--- begin Data for processing ---
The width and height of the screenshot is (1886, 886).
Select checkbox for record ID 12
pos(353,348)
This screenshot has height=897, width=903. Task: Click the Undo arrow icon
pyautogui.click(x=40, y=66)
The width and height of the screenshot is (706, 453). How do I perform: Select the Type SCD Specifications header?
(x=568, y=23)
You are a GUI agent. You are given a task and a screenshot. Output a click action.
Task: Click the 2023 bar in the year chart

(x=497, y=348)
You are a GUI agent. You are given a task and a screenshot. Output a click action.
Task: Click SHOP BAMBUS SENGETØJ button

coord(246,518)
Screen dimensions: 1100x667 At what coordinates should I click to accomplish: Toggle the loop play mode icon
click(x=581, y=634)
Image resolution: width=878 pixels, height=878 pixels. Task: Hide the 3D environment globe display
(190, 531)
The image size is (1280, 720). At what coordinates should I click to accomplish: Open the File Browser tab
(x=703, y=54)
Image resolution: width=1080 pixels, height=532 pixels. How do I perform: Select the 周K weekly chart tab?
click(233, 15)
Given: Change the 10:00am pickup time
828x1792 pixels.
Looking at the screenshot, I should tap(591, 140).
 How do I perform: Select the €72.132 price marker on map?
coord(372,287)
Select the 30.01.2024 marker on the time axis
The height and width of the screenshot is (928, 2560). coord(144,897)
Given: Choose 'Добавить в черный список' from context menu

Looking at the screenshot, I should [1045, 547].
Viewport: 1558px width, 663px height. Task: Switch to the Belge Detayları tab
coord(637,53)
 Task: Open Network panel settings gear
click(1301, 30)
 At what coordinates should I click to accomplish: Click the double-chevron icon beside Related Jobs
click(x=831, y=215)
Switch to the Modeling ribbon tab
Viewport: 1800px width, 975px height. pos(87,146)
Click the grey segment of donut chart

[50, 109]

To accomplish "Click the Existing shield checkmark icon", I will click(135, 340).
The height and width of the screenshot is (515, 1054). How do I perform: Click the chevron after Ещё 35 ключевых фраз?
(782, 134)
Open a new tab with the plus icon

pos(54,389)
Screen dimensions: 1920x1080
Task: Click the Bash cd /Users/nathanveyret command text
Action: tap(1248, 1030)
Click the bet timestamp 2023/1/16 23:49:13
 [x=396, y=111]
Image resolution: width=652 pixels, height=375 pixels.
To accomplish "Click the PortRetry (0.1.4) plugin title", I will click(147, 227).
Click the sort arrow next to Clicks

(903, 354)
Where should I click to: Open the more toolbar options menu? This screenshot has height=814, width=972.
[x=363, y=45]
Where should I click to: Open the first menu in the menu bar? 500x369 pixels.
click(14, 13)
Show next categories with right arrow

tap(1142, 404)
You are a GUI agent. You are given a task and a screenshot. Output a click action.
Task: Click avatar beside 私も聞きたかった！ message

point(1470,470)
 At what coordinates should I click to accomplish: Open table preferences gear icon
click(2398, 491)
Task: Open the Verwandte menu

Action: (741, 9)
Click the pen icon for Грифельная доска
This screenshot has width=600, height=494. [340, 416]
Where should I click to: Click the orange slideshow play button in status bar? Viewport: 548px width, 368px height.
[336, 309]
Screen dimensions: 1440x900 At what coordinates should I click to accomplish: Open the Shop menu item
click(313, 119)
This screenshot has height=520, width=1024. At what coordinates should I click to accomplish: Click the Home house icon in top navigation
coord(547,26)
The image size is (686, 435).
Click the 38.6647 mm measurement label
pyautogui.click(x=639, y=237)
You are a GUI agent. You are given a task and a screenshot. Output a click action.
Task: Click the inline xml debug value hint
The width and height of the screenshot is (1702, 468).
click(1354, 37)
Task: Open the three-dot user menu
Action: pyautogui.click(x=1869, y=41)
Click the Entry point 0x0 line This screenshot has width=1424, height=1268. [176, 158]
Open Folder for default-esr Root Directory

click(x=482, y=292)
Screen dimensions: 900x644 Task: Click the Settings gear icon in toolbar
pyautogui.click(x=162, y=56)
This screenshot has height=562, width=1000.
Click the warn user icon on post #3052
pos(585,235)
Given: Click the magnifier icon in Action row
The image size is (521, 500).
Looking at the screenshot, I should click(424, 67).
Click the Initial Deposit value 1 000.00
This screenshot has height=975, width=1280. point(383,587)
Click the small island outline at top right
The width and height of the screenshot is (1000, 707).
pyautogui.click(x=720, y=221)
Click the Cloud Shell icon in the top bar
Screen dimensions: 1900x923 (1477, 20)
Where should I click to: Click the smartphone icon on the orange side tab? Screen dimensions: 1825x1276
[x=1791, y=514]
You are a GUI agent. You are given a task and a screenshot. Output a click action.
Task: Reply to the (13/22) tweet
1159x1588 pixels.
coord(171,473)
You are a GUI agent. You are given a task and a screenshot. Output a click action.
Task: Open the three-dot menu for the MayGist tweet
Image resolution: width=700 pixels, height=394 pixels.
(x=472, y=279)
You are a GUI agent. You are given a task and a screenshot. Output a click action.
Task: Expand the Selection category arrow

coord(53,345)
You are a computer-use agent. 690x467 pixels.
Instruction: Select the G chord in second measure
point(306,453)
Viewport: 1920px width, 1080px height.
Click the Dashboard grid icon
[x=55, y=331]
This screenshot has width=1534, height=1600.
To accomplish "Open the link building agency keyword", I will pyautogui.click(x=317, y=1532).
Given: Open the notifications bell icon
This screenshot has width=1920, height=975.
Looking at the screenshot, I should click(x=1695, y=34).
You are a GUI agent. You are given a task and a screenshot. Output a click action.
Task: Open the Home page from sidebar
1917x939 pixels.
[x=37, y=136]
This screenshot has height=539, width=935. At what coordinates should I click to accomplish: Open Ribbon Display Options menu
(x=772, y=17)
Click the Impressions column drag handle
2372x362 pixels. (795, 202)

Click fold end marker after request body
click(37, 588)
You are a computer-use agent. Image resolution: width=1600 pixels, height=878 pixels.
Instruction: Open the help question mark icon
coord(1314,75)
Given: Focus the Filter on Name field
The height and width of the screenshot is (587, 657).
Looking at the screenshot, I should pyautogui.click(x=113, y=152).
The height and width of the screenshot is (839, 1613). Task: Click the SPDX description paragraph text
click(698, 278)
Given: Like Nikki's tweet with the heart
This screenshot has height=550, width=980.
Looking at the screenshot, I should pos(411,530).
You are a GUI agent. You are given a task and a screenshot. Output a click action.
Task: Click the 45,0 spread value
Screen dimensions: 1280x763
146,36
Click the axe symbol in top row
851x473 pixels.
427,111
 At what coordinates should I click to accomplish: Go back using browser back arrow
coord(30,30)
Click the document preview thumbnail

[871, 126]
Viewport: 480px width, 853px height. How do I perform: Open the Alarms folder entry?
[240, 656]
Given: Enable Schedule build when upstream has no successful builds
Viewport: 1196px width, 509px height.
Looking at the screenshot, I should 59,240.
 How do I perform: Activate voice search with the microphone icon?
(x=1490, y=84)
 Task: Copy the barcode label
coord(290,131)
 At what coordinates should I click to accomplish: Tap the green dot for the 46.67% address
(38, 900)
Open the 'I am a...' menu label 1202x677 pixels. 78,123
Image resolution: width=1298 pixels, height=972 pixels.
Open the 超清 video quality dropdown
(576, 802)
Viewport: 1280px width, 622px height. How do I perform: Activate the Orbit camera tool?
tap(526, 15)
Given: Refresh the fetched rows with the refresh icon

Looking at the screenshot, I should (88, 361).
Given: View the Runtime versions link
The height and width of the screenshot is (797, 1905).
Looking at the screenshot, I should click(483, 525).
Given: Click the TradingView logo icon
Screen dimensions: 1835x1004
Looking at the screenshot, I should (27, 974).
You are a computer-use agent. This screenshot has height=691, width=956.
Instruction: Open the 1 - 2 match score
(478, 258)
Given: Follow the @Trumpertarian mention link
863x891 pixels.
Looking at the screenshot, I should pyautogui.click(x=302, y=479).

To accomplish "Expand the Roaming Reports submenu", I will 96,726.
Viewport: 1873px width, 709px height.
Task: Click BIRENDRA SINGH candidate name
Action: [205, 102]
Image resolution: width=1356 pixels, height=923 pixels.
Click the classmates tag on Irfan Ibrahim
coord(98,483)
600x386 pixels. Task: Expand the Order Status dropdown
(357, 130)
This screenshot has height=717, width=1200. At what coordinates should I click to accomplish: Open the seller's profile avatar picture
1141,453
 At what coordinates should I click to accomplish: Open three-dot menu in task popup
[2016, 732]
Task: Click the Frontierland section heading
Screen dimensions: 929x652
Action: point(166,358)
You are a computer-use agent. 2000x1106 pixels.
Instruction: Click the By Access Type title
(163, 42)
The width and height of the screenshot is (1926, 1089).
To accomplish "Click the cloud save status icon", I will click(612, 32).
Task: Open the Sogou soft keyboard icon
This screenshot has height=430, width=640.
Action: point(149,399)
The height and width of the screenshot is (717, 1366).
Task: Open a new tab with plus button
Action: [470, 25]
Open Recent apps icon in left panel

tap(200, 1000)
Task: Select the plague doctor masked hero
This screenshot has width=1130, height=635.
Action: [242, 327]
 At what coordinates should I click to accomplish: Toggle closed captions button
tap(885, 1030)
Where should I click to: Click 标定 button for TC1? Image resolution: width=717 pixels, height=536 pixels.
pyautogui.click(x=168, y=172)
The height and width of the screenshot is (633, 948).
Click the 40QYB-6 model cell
--- end Data for processing ---
__Requirements__
Print the data from the line containing "The width and height of the screenshot is (1926, 1089)." through the line containing "Action: [242, 327]", including both of those lines, and copy them exactly.

__Written answer__
The width and height of the screenshot is (1926, 1089).
To accomplish "Click the cloud save status icon", I will click(612, 32).
Task: Open the Sogou soft keyboard icon
This screenshot has height=430, width=640.
Action: point(149,399)
The height and width of the screenshot is (717, 1366).
Task: Open a new tab with plus button
Action: [470, 25]
Open Recent apps icon in left panel

tap(200, 1000)
Task: Select the plague doctor masked hero
This screenshot has width=1130, height=635.
Action: [242, 327]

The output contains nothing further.